* TASK PROMPT: Set down the data below in full, exactly as it reads, but without the pictures.

* Stored records:
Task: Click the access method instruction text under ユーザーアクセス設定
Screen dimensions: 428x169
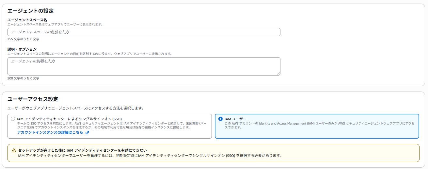Action: (x=75, y=108)
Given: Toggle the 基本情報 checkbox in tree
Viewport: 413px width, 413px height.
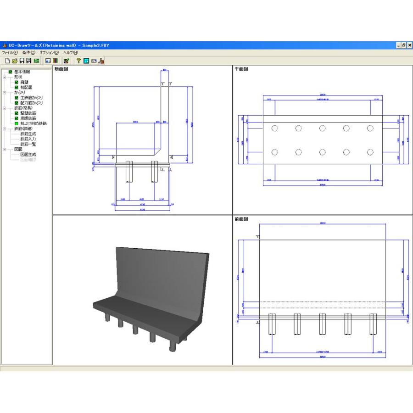Looking at the screenshot, I should pyautogui.click(x=11, y=72).
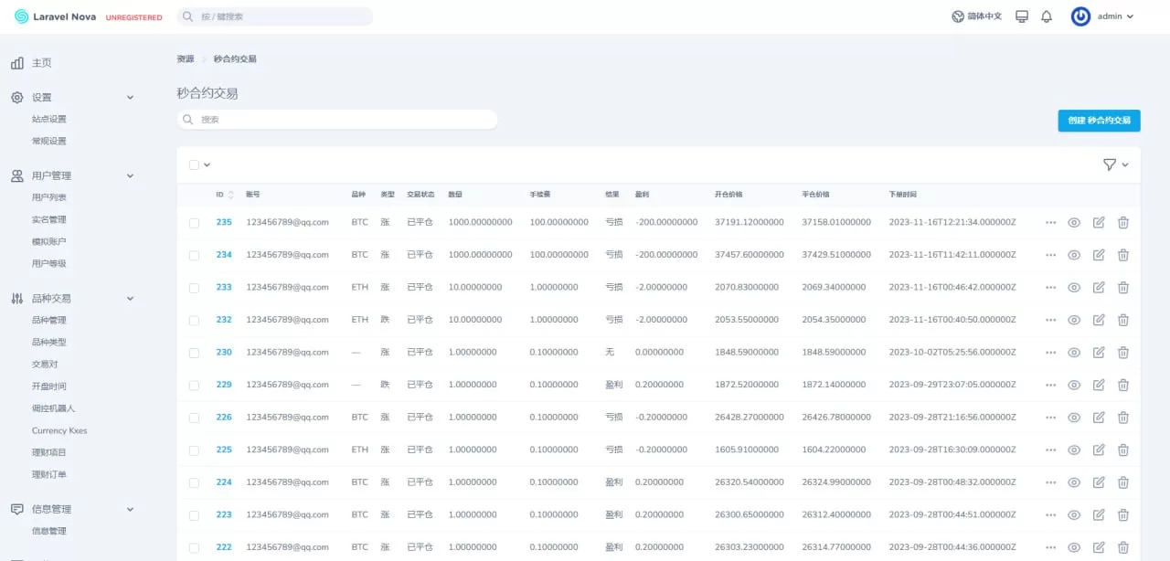Image resolution: width=1170 pixels, height=561 pixels.
Task: Click the notification bell icon
Action: point(1047,16)
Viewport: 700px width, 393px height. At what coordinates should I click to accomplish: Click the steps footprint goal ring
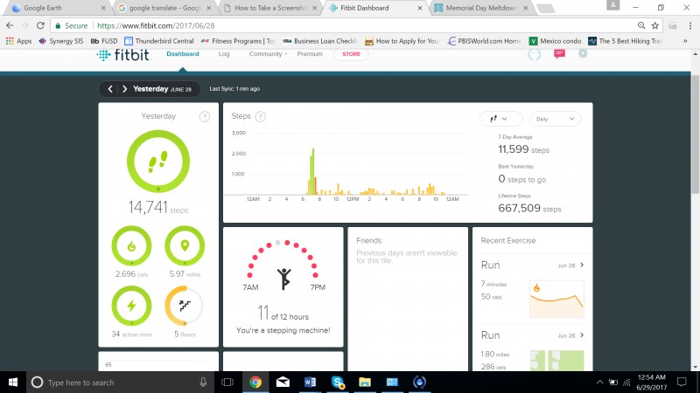coord(158,162)
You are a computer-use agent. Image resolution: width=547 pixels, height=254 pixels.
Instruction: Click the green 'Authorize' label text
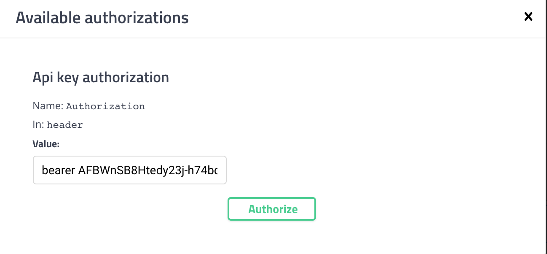273,209
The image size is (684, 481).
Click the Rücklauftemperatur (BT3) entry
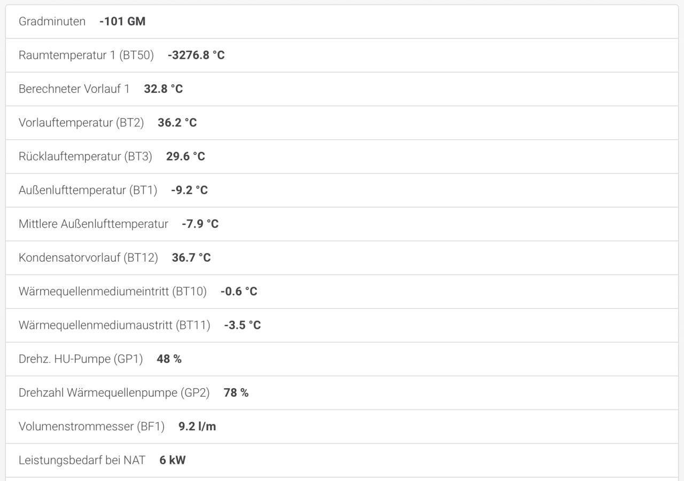342,156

* TASK RESPONSE:
Task: Click the access method instruction text under ユーザーアクセス設定
Screen dimensions: 428x169
Action: (x=75, y=108)
Given: Toggle the 基本情報 checkbox in tree
Viewport: 413px width, 413px height.
Looking at the screenshot, I should pyautogui.click(x=11, y=72).
Image resolution: width=1170 pixels, height=561 pixels.
Task: Click the notification bell icon
Action: point(1047,16)
Viewport: 700px width, 393px height. At what coordinates should I click to accomplish: Click the steps footprint goal ring
coord(158,162)
You are a computer-use agent. Image resolution: width=547 pixels, height=254 pixels.
Instruction: Click the green 'Authorize' label text
273,209
The image size is (684, 481).
Click the Rücklauftemperatur (BT3) entry
342,156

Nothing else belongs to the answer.